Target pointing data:

+---+

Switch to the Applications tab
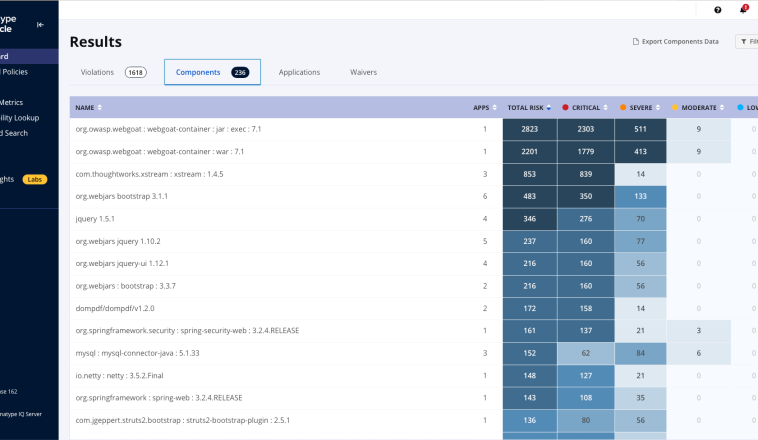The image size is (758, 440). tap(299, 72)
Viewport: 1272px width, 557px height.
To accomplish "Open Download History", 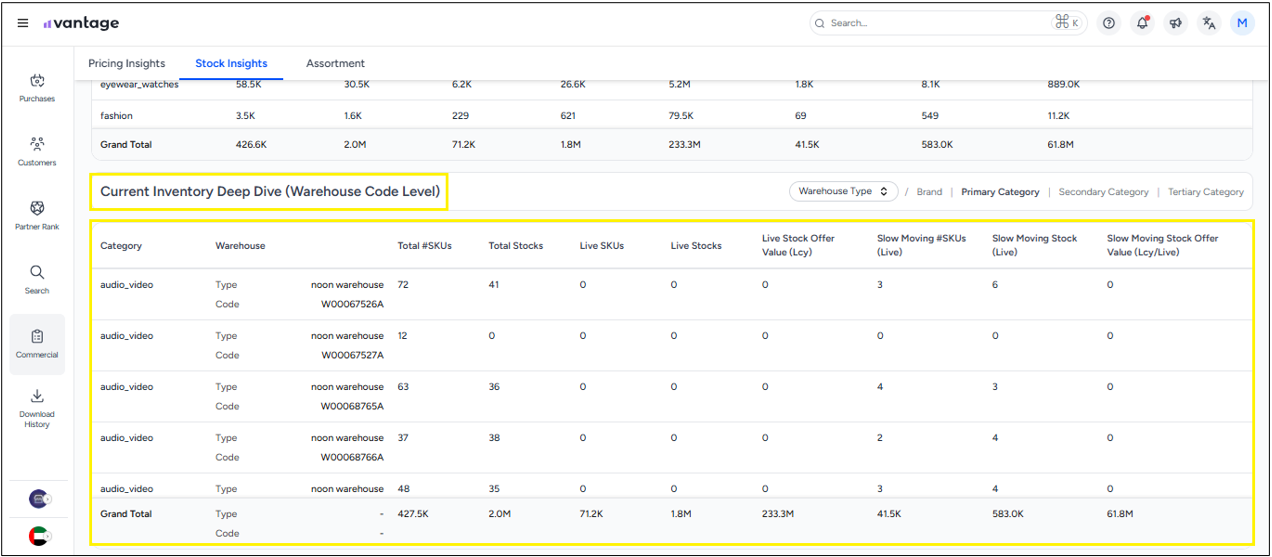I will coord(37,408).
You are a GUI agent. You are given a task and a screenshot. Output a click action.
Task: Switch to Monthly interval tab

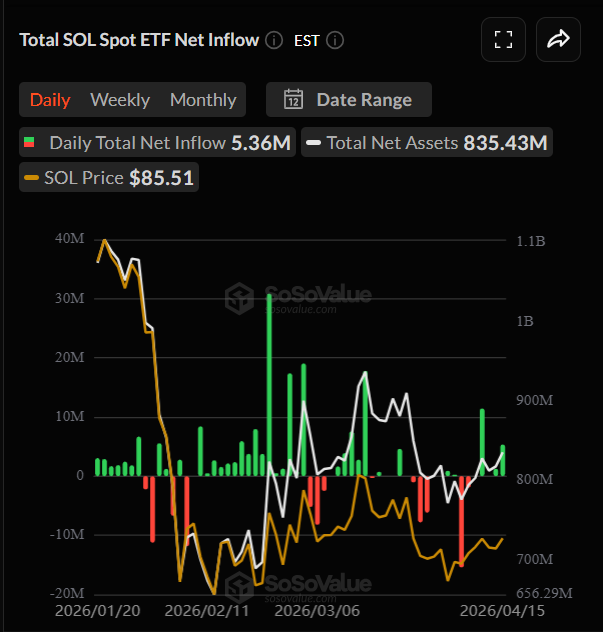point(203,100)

+---+

YOUR INSTRUCTIONS :: Output the lines starting at the one that contains "You are a GUI" and ending at the last line as a two-column CSV with the columns "prompt" and "target", one row per request. Put each request's text and its answer in one quoted field each, replace line breaks with spaces, and leave out the pictures.

IN RESPONSE ::
prompt,target
"You are a GUI agent. You are given a task and a screenshot. Output a click action. Task: Switch to Monthly interval tab","point(203,100)"